Abstract

BACKGROUND
For large-scale population screening, the method of ABO genotyping needs to be simple, accurate and cost-effective. The real-time PCR method has been introduced and it is suitable for dealing with large numbers of specimens. In this study, we examined the ABO genotyping of 1,700 residents of Jeollanam-do for an epidemiologic study by applying the real-time PCR method.
METHODS
Genomic DNA was extracted from the peripheral blood samples of 1,700 residents of Jeollanam-do between July 2004 and January 2006 and these samples were stored at -70degrees C. The ABO genotype in all the samples was determined by four-color real-time PCR using displacing probes and three cases that had an atypical real time PCR pattern were confirmed by direct sequencing and PCR-based cloning of exons 6&7 of the ABO gene.
RESULTS
The genotyping results of 1,700 samples included O/O (25.6%), A/A (9.1%), A/O (29.1%), B/B (4.5%), B/O (19.8%) and A/B (11.9%), and the allele frequencies of O, A and B were 50.1%, 29.5% and 20.4%, respectively.
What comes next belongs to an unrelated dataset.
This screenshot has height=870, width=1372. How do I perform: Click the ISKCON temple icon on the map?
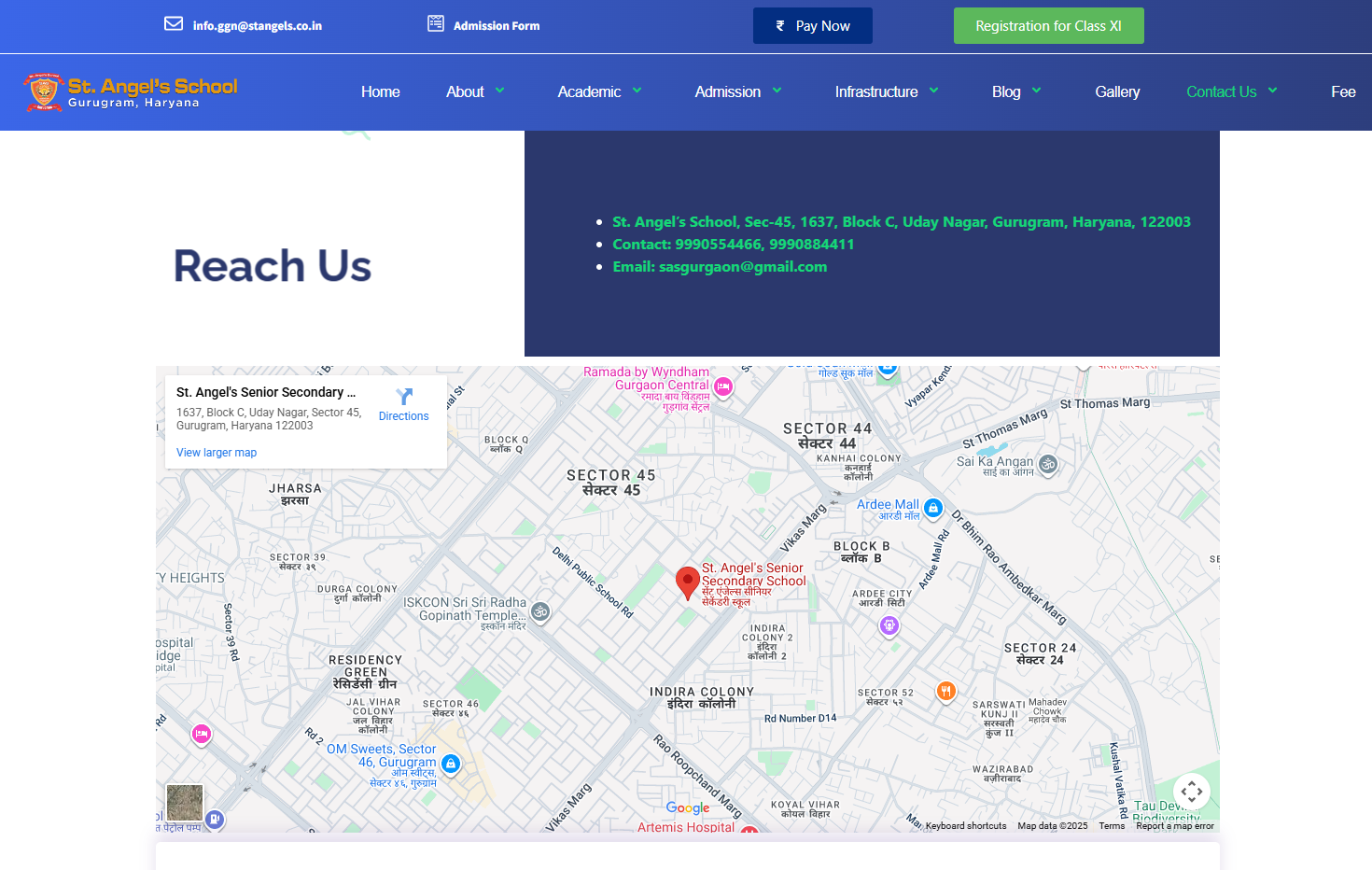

The frequency of the O allele was lower in the residents of Jeollanam-do than that previously reported for the residents of Kangwon-do (P=0.014), while the frequency of the A allele was higher in the residents of Jeollanam-do than that previously reported for the residents of Kangwon-do (P=0.003). The three cases with atypical results were revealed to be B101/O24, Bvar(296C>T)/O01 and B101/Ovar(801G>T). It takes 6 days to perform ABO genotyping on 1,700 samples by a calculation per test.
CONCLUSION
ABO genotyping by real-time PCR using displacing probes can be useful for mass screening for ABO genotyping. In Korea, the frequency of the ABO allele was significantly different among different regions.